** Work task **
Retype all of the entries word for word.

** Data records **
────────
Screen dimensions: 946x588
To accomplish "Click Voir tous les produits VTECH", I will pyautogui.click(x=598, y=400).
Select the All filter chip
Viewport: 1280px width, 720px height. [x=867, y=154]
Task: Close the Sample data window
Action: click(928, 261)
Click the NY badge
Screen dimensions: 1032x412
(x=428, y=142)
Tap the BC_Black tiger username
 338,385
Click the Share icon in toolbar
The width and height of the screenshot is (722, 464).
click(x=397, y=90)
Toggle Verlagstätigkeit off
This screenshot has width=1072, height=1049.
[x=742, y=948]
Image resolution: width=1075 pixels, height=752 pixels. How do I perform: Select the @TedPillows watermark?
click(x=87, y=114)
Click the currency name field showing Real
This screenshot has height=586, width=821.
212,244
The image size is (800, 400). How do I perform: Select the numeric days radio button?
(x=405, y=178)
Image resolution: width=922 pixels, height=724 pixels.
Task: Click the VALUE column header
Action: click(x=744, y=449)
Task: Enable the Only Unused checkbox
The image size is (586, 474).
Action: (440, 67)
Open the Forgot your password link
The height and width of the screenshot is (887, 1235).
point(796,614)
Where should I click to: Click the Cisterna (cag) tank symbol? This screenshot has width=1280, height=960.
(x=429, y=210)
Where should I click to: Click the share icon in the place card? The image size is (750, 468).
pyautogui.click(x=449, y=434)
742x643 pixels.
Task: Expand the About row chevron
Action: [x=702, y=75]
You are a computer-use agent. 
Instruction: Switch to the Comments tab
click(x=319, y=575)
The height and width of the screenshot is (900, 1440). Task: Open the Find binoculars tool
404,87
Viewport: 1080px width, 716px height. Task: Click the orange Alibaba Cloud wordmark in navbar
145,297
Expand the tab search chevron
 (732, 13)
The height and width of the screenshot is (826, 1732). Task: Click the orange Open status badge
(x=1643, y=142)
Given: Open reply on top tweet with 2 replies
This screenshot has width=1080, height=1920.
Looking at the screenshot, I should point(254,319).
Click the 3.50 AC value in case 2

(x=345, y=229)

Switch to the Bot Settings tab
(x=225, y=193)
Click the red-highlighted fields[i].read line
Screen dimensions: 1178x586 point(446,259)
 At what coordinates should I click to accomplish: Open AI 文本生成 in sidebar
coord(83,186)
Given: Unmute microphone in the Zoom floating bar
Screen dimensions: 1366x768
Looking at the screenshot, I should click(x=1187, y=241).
────────
** Completed task **
Screen dimensions: 946x588
To accomplish "Click Voir tous les produits VTECH", I will pyautogui.click(x=598, y=400).
Select the All filter chip
Viewport: 1280px width, 720px height. [x=867, y=154]
Task: Close the Sample data window
Action: click(928, 261)
Click the NY badge
Screen dimensions: 1032x412
(x=428, y=142)
Tap the BC_Black tiger username
 338,385
Click the Share icon in toolbar
The width and height of the screenshot is (722, 464).
click(x=397, y=90)
Toggle Verlagstätigkeit off
This screenshot has width=1072, height=1049.
[x=742, y=948]
Image resolution: width=1075 pixels, height=752 pixels. How do I perform: Select the @TedPillows watermark?
click(x=87, y=114)
Click the currency name field showing Real
This screenshot has height=586, width=821.
212,244
The image size is (800, 400). How do I perform: Select the numeric days radio button?
(x=405, y=178)
Image resolution: width=922 pixels, height=724 pixels.
Task: Click the VALUE column header
Action: click(x=744, y=449)
Task: Enable the Only Unused checkbox
The image size is (586, 474).
Action: (440, 67)
Open the Forgot your password link
The height and width of the screenshot is (887, 1235).
point(796,614)
Where should I click to: Click the Cisterna (cag) tank symbol? This screenshot has width=1280, height=960.
(x=429, y=210)
Where should I click to: Click the share icon in the place card? The image size is (750, 468).
pyautogui.click(x=449, y=434)
742x643 pixels.
Task: Expand the About row chevron
Action: [x=702, y=75]
You are a computer-use agent. 
Instruction: Switch to the Comments tab
click(x=319, y=575)
The height and width of the screenshot is (900, 1440). Task: Open the Find binoculars tool
404,87
Viewport: 1080px width, 716px height. Task: Click the orange Alibaba Cloud wordmark in navbar
145,297
Expand the tab search chevron
 (732, 13)
The height and width of the screenshot is (826, 1732). Task: Click the orange Open status badge
(x=1643, y=142)
Given: Open reply on top tweet with 2 replies
This screenshot has width=1080, height=1920.
Looking at the screenshot, I should point(254,319).
Click the 3.50 AC value in case 2

(x=345, y=229)

Switch to the Bot Settings tab
(x=225, y=193)
Click the red-highlighted fields[i].read line
Screen dimensions: 1178x586 point(446,259)
 At what coordinates should I click to accomplish: Open AI 文本生成 in sidebar
coord(83,186)
Given: Unmute microphone in the Zoom floating bar
Screen dimensions: 1366x768
Looking at the screenshot, I should click(x=1187, y=241).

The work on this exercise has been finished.